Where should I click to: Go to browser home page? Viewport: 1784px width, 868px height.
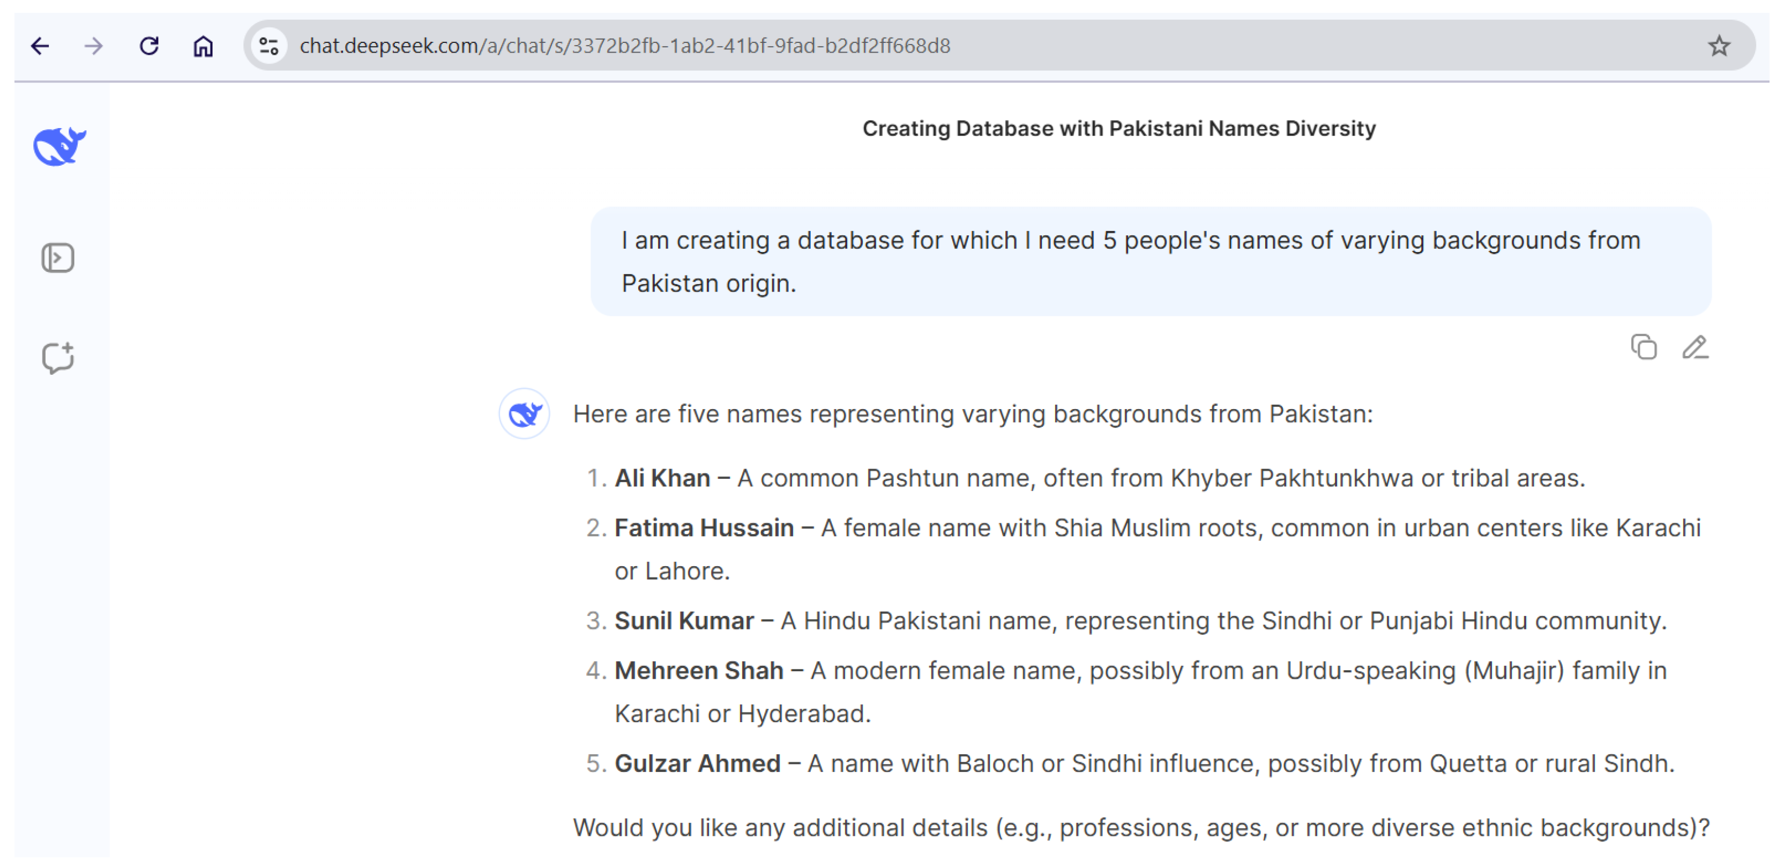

==

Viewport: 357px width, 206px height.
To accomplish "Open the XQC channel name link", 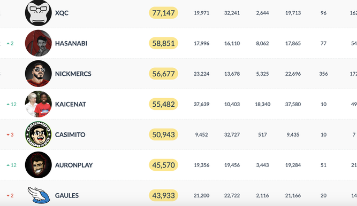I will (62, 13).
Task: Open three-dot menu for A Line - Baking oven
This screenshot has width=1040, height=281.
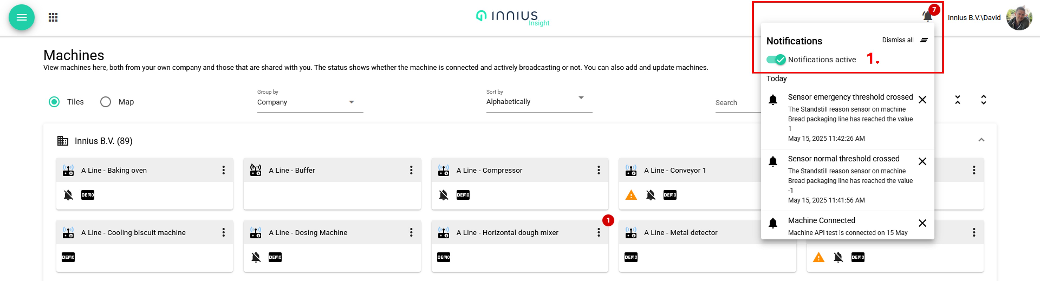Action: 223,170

**REQUIREMENTS:**
From the listing above, report every line that contains the word "Viewport", copying each one in full.

**RESULT OF THE EXERCISE:**
Where should I click to: Go to browser home page? Viewport: 1784px width, 868px height.
Viewport: 357px width, 206px height.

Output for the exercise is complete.